Keyboard shortcuts

Press or to navigate between chapters

Press S or / to search in the book

Press ? to show this help

Press Esc to hide this help

Real-time Weather Augmentation

Our HTTP server handles global traffic and must respond in under 100ms end-to-end. A new feature request comes in: augment requests with local weather data before passing them to upstream processing. Weather context lets the upstream system make better decisions. A campaign for rain gear should bid higher when it is actually raining. The catch is that not all requests need this. Only requests from configurable target regions do, for example the US and EU.

The requirements are:

  • Input: Each request has geographic coordinates (latitude and longitude)
  • External API: Weather data comes from a third-party provider. It can take seconds to respond.
  • Latency: Augmentation must finish in under 3ms
  • Targeting: Only requests from targeted regions need weather data

We have two main challenges on the hot path:

  • Checking whether a request needs weather data
  • Fetching and attaching weather data within the latency budget

Challenge 1: Check if a request needs weather data

This happens for every HTTP request, so it must be very fast and predictable

The Naive Approach: Ray Casting

We can represent region boundaries as polygons and use a point-in-polygon algorithm like ray casting: cast a ray from the point to infinity and count how many edges it crosses. If the count is odd, the point is inside.
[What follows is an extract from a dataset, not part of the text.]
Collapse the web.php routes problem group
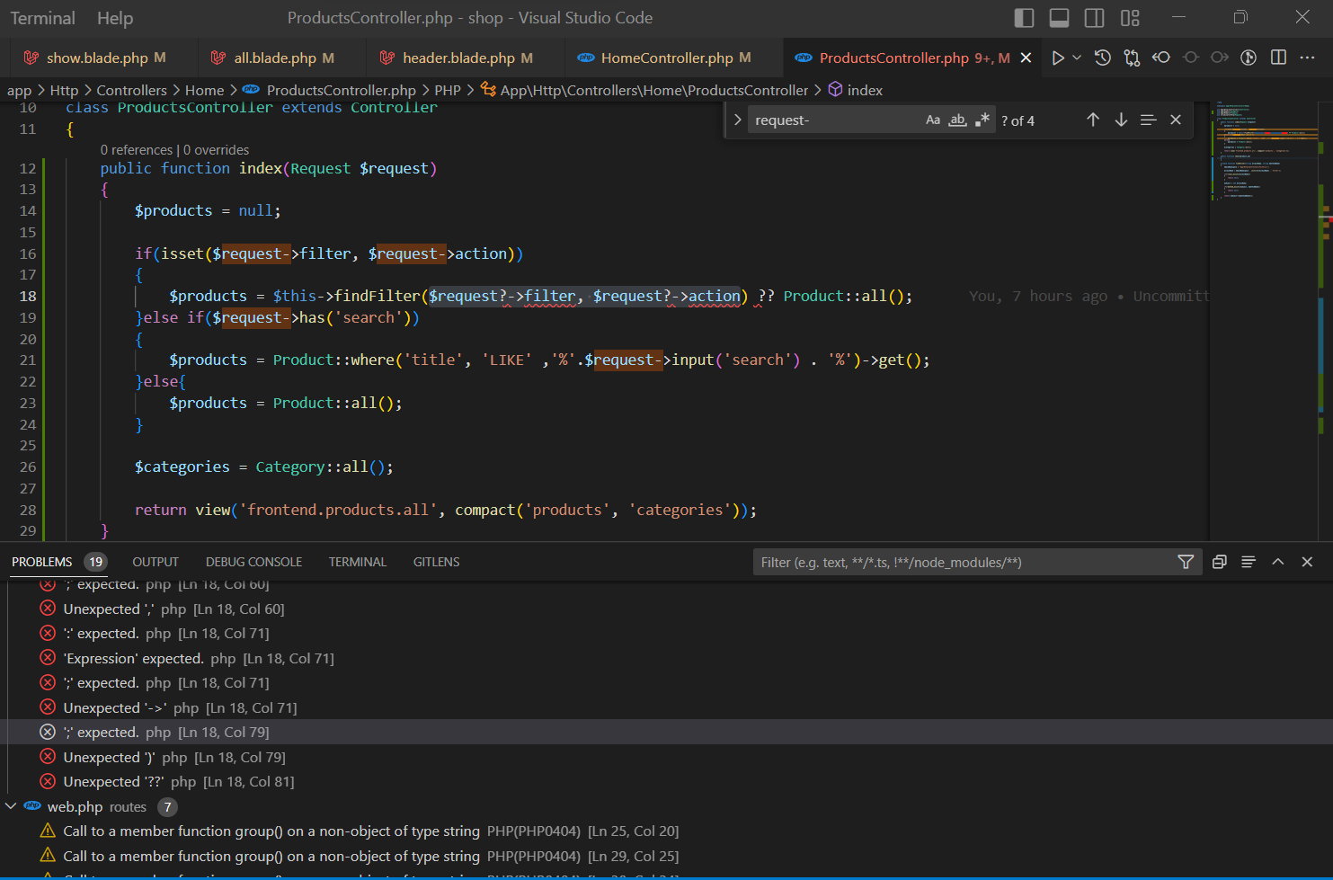 point(12,805)
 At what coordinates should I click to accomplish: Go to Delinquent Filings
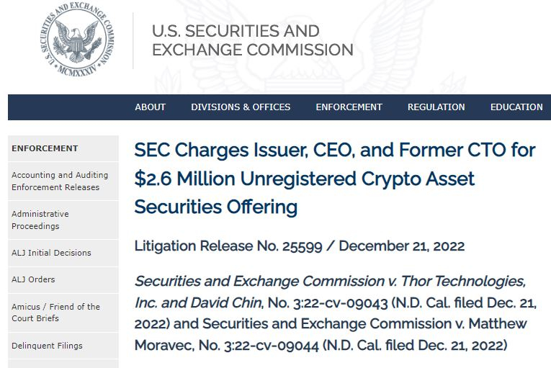(x=47, y=346)
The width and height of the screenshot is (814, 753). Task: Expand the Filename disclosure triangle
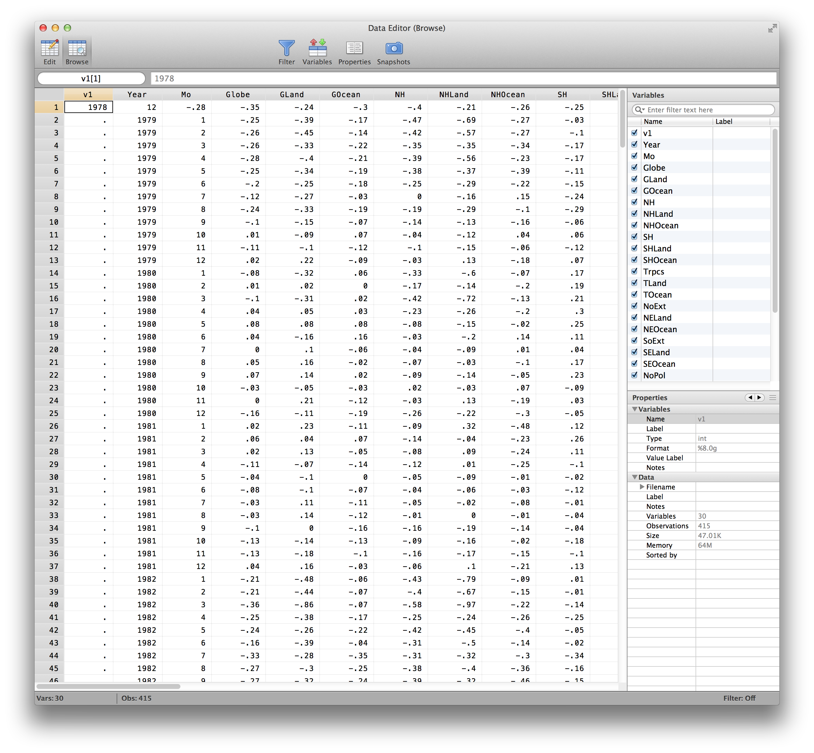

This is conceptually simple but breaks down in practice:

  • Heavy CPU load: Country borders are complex. The US polygon alone can have thousands of edges. Checking each one on every incoming request is expensive at scale.
  • Unpredictable latency: Computation time varies with polygon complexity and point location
HTTP Request(lat, lng)
Ray Castingpoint-in-polygon check
Yes / No

The Optimized Approach: Uber H3

The problem with ray casting is that the work happens at request time. We fix this by doing the geometry work offline, before any request arrives.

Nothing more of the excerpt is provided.